Objective

The mixed method process of our project anci has a particular focus
on combinations of methodical approaches of image comparison.

In 1994, Gottfried Boehm propagated the iconic change in visual science. Today, the epistemological research of the digital image and its machine-readable numerical codes determines a central focus of visual humanities. This includes the methodical inquiry of innovative image recognition and analysis technologies such as computer vision and machine learning.

Our mixed methods research design grapples critically with these image technologies and/or the interplay of qualitative-hermeneutical and quantitative-algorithmic image analysis approaches from the fields of art and visual science as well as computer science.

In terms of content, the project named analysing networked climate images addresses the topic of climate change and its visual impact communication. Evident climate images that prominently represent and influence the current world view of climate change in its diversity between politics, science, art and popular culture are being compared and analysed for similarities with the help of so-called catch images or Bilderfahrzeuge (Aby Warburg).

Similarity is particularly interesting for our research, as it serves as a central method of image analysis in digital image data analysis as well as in art history and image science. Systematic and methodical becomes similarity important, when by finding commonalities, by properties in which things coincide, categories are set up that allow different groupings and clusters and thus statements about coherences of objectivity.

We methodically compare images of the climate on the Internet based on criteria of shape (e.g., formal similarities and color similarities), context similarity, and similarities of metadata. The similarities on the shape level promise a particular gain in knowledge as they are neither merely qualitative nor merely quantitative determined, but moreover have a central role in the analysis in all disciplines involved.

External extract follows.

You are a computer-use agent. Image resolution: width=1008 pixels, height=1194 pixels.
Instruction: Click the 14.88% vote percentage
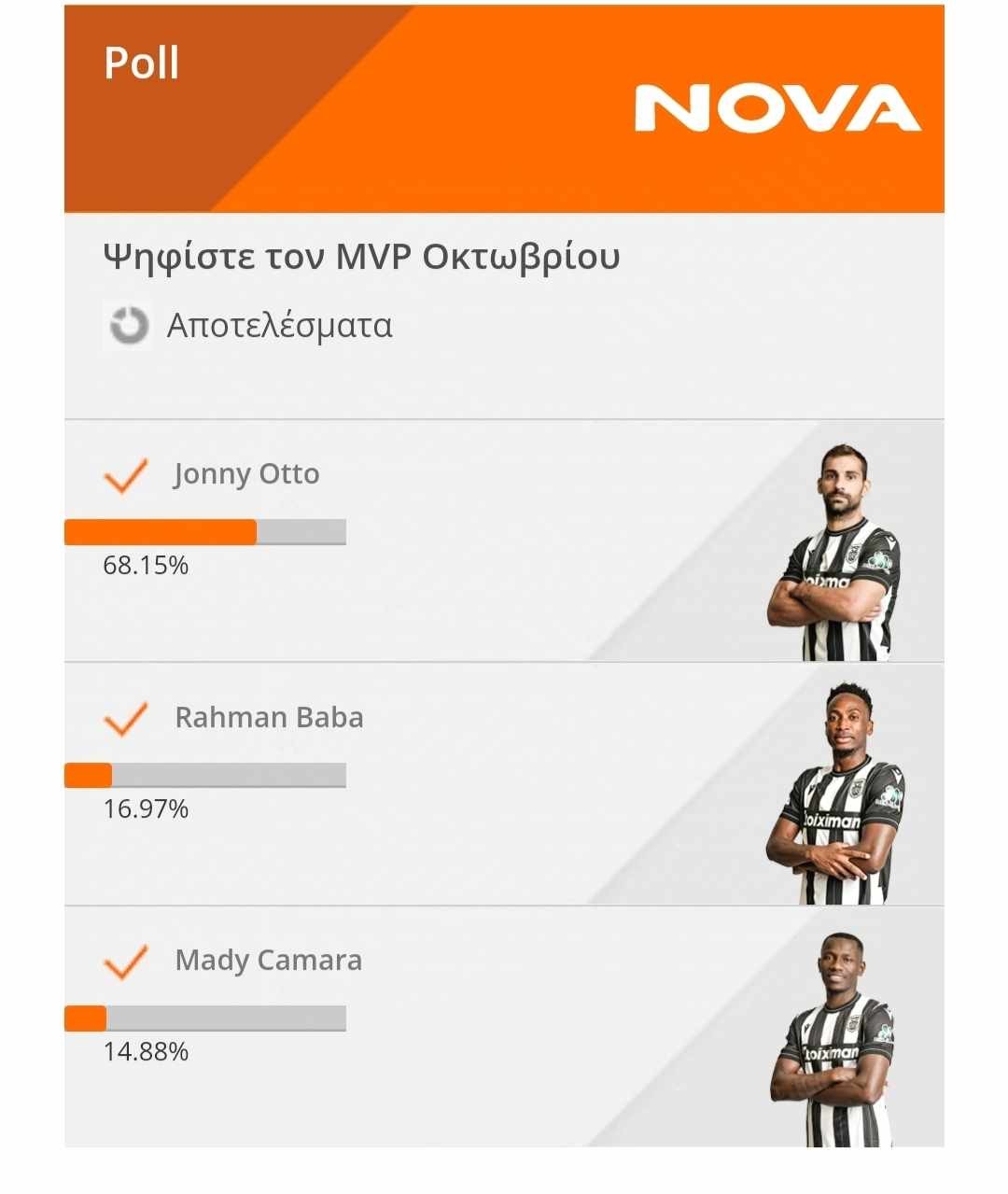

We expect results of our project on three levels:

1 – At the level of algorithm-based research we will evaluate different similarity concepts for the analysis of images in the network using computer vision and neural networks.

2 – At the level of the subject (climate pictures), we want to gain new insights about which images are being spread and how and which types of images are used in connection with certain contexts.

3 – At the methodological level, we will engage in an intensive dialogue on the questions and answers that our approaches provide and systematically document and reflect on them broadly on a meta-level.